Recast the data below, from the line containing "You are a GUI" up to and including the line containing "click(x=86, y=18)", as a JSON list of strings with one string per line. Omit any blank lines.

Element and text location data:
* * * * * * * * *
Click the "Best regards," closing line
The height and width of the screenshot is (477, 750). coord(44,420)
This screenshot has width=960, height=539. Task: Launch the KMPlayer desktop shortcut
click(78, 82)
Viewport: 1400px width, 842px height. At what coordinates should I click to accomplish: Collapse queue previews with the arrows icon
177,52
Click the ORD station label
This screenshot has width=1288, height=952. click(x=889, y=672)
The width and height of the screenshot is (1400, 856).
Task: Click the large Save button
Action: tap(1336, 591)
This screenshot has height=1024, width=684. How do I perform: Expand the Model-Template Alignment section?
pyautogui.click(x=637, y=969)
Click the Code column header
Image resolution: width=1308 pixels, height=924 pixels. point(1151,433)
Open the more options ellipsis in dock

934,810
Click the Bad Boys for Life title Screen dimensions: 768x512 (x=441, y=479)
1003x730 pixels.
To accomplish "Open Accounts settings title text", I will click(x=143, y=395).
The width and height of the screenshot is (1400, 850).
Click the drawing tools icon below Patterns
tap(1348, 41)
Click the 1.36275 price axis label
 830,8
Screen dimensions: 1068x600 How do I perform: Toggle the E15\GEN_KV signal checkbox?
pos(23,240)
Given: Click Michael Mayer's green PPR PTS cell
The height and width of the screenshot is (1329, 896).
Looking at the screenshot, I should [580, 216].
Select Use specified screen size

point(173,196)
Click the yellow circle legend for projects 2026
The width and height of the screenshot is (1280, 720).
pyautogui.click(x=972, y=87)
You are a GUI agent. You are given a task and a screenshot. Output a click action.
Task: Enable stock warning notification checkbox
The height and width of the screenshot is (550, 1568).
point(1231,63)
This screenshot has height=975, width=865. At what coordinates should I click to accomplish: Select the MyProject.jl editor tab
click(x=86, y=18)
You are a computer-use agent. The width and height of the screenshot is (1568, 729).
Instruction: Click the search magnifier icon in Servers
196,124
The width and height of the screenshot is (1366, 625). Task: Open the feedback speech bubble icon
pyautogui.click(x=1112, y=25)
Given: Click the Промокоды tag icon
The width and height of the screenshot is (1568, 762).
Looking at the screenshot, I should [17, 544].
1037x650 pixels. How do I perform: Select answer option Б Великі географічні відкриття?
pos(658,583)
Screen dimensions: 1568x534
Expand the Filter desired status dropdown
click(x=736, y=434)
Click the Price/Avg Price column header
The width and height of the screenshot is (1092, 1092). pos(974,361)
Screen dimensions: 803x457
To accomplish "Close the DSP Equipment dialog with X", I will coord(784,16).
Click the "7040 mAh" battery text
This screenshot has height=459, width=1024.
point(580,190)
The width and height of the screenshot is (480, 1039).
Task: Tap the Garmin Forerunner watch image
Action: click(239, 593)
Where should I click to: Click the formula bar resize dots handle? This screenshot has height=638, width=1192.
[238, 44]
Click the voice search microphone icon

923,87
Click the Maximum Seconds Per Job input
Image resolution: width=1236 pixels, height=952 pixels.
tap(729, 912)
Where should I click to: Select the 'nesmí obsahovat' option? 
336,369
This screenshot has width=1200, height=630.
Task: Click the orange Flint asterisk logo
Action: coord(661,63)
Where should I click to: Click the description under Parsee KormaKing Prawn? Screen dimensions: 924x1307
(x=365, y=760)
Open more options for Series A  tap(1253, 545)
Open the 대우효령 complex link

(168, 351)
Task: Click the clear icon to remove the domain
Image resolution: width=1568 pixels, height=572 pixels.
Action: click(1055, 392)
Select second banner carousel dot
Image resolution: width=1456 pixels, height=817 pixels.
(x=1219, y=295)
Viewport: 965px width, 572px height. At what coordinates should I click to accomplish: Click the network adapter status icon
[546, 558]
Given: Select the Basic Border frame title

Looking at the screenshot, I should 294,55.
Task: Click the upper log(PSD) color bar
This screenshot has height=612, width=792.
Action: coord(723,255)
* * * * * * * * *
● **TASK RESPONSE**
[
  "You are a GUI agent. You are given a task and a screenshot. Output a click action.",
  "Task: Enable stock warning notification checkbox",
  "The height and width of the screenshot is (550, 1568).",
  "point(1231,63)",
  "This screenshot has height=975, width=865. At what coordinates should I click to accomplish: Select the MyProject.jl editor tab",
  "click(x=86, y=18)"
]